• [JOB]
Output the records as a JSON list of strings, one string per line, starting at the line that contains "Identify the location of pisces-class-list: 1." and ending at the end of the records, with blank lines omitted. Leave the pictures out of the answer.

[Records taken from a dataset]
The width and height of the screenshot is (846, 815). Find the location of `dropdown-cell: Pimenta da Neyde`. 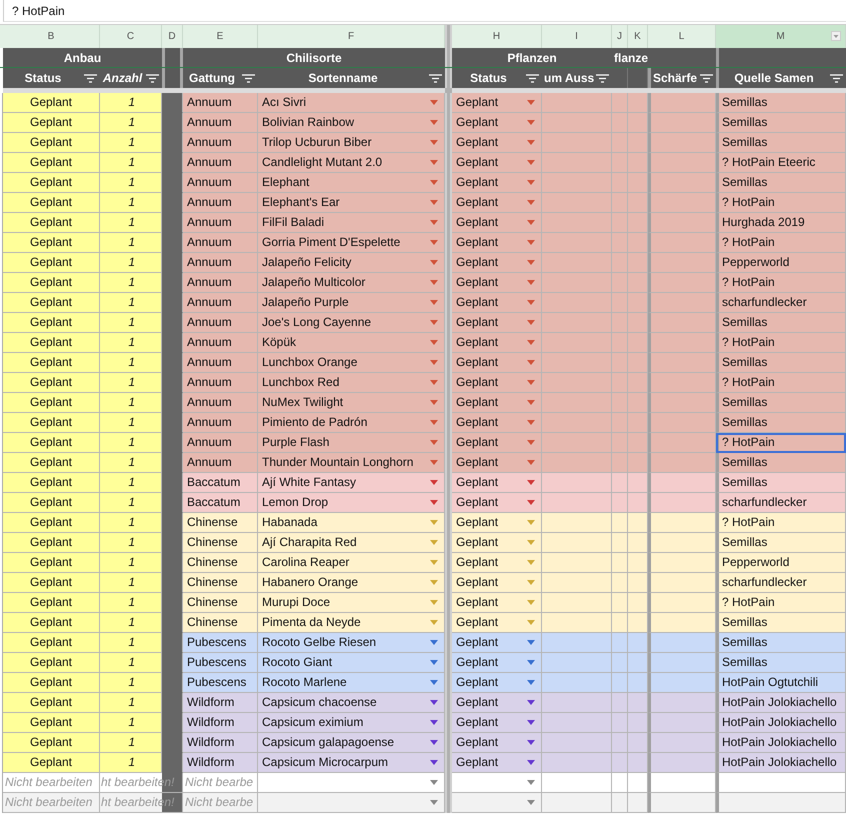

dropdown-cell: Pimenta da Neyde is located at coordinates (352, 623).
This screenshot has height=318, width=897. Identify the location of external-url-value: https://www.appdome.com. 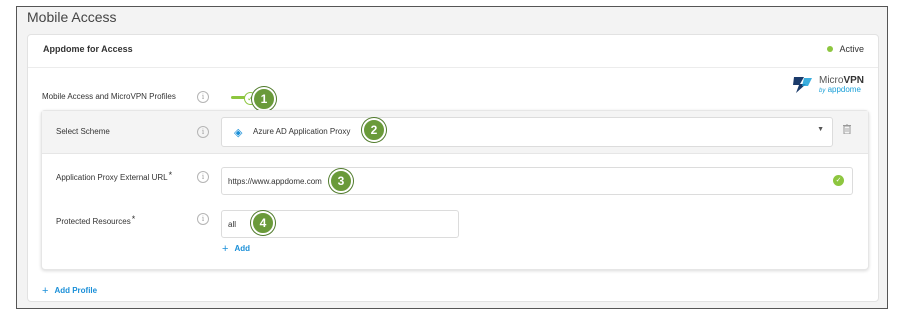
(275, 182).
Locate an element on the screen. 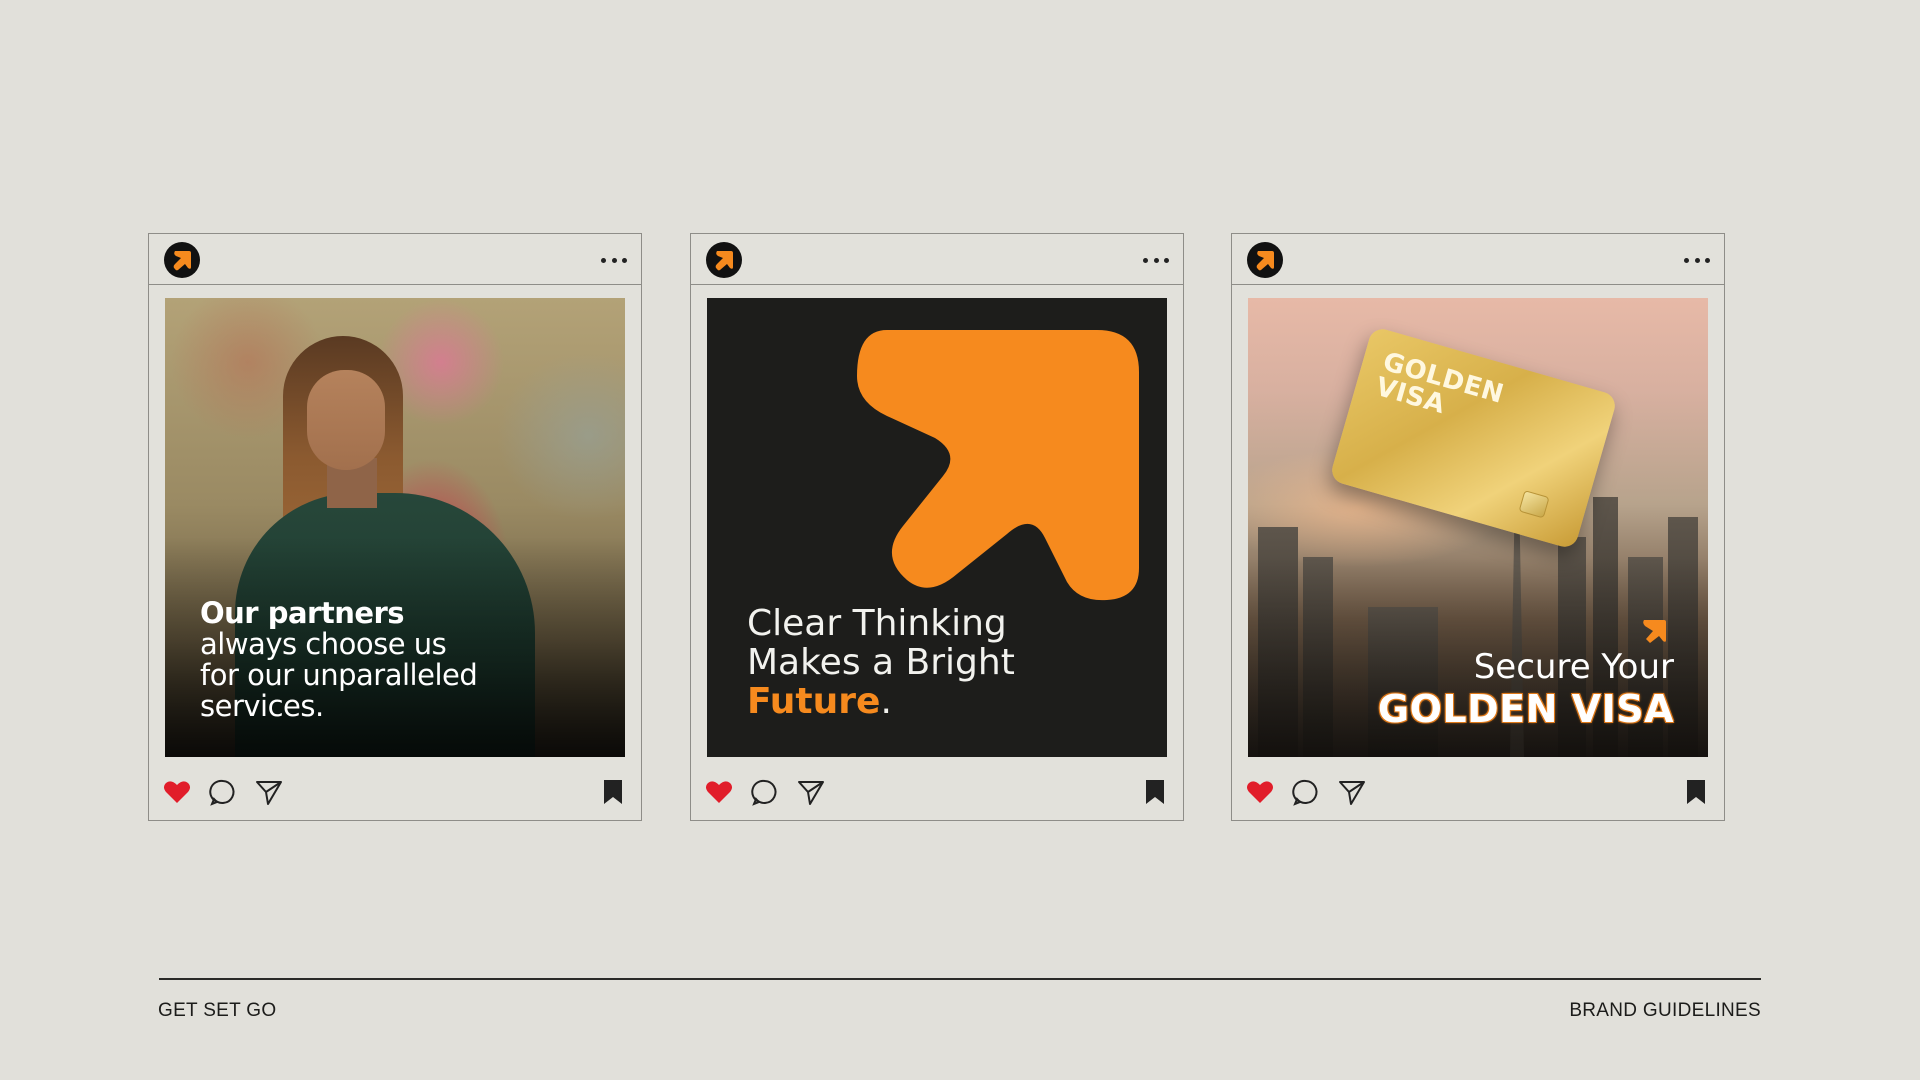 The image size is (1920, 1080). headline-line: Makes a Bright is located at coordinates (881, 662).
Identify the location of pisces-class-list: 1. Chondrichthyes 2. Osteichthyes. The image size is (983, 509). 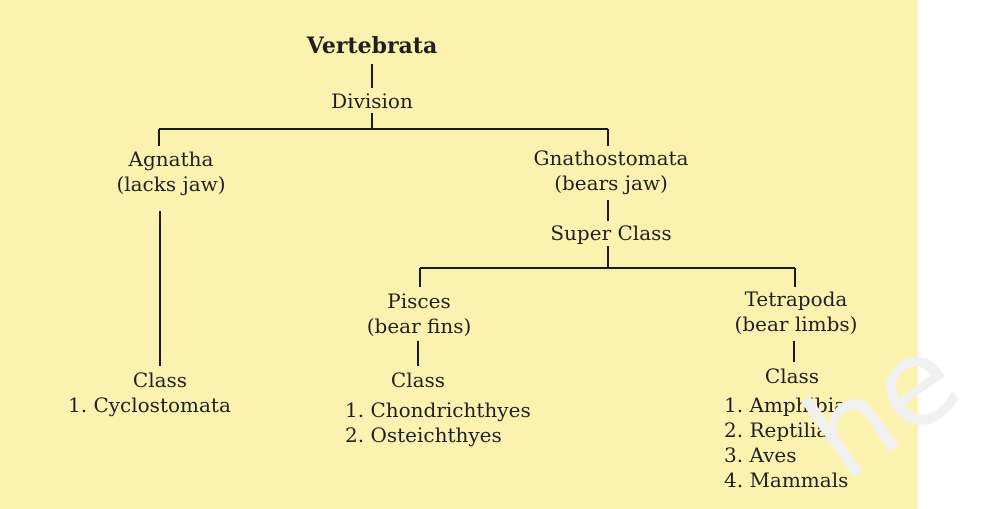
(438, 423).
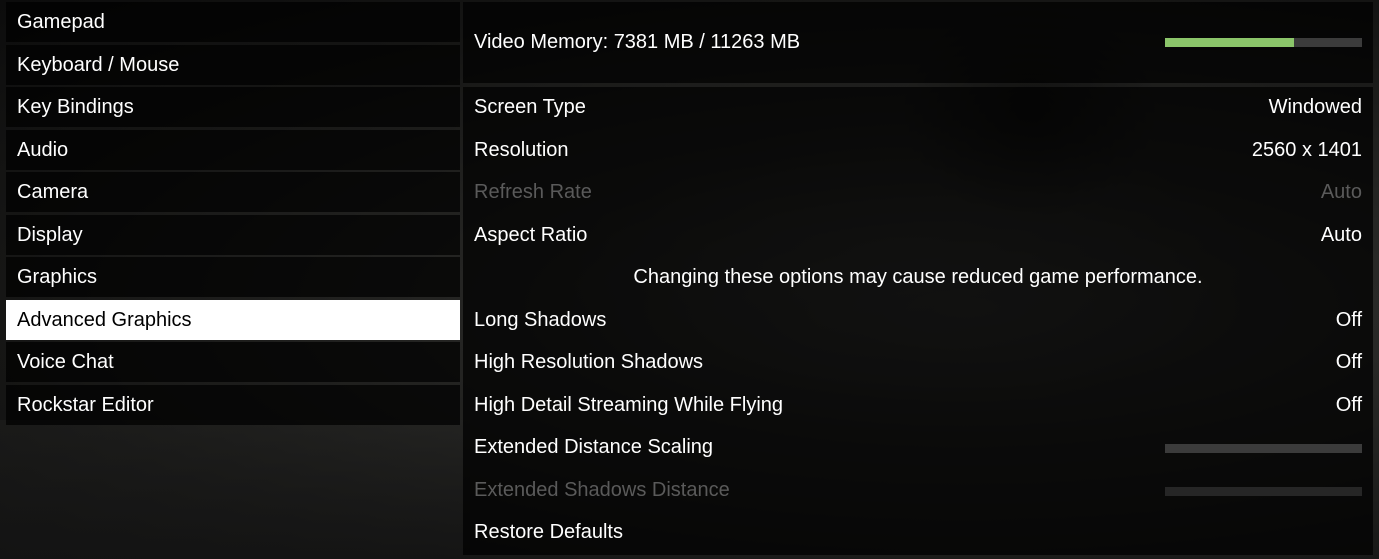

• [ANSWER TO THE EXERCISE]
[
  "Identify the location of pisces-class-list: 1. Chondrichthyes 2. Osteichthyes. The image size is (983, 509). ",
  "(438, 423)."
]